EXERCISE DESCRIPTION
Using the listing below, copy exactly the lines from the one containing "Newsletter (300, 2470)" to the one containing "Plan du site (125, 2537)", both lines included, and no others.

GIVEN DATA
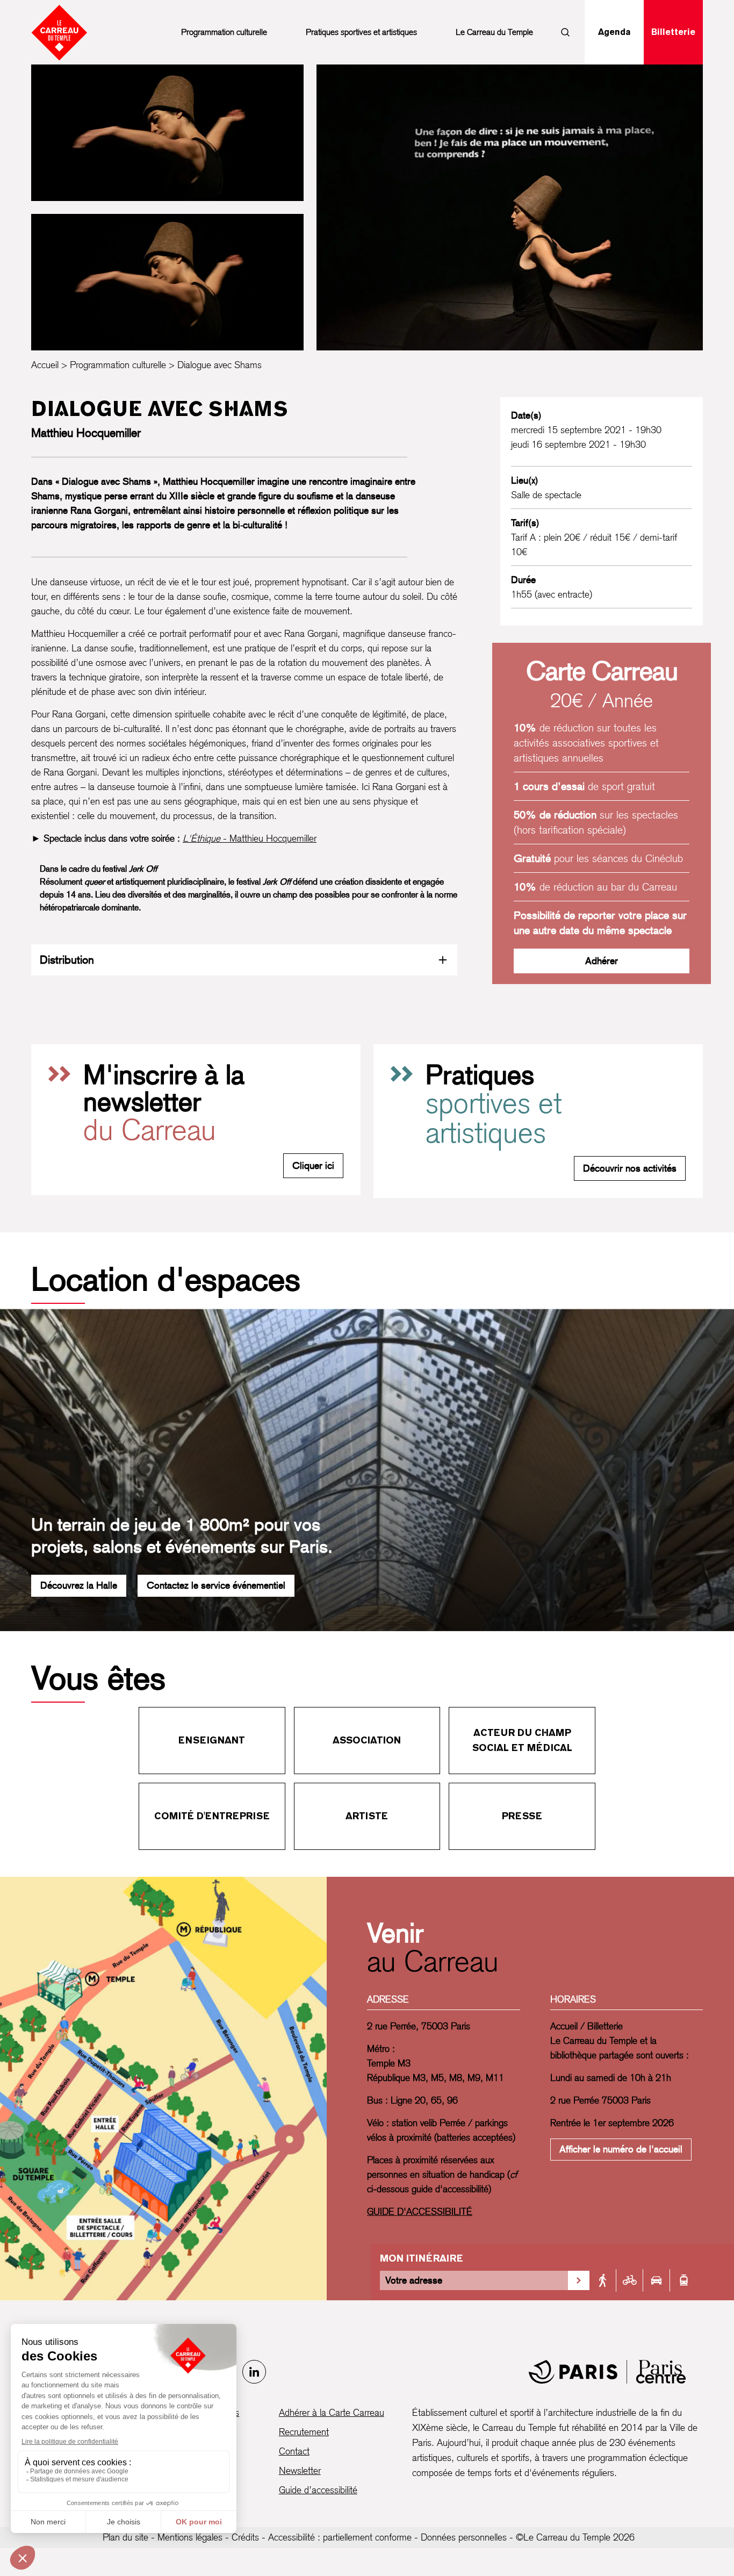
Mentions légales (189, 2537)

...

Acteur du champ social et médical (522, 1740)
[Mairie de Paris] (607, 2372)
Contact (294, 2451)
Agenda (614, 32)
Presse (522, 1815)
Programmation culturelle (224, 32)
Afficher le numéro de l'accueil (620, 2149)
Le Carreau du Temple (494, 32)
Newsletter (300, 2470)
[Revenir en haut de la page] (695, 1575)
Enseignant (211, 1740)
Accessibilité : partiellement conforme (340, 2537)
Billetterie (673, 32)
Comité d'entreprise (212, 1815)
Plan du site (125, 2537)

TASK OUTPUT
Newsletter (300, 2470)
[Revenir en haut de la page] (695, 1575)
Enseignant (211, 1740)
Accessibilité : partiellement conforme (340, 2537)
Billetterie (673, 32)
Comité d'entreprise (212, 1815)
Plan du site (125, 2537)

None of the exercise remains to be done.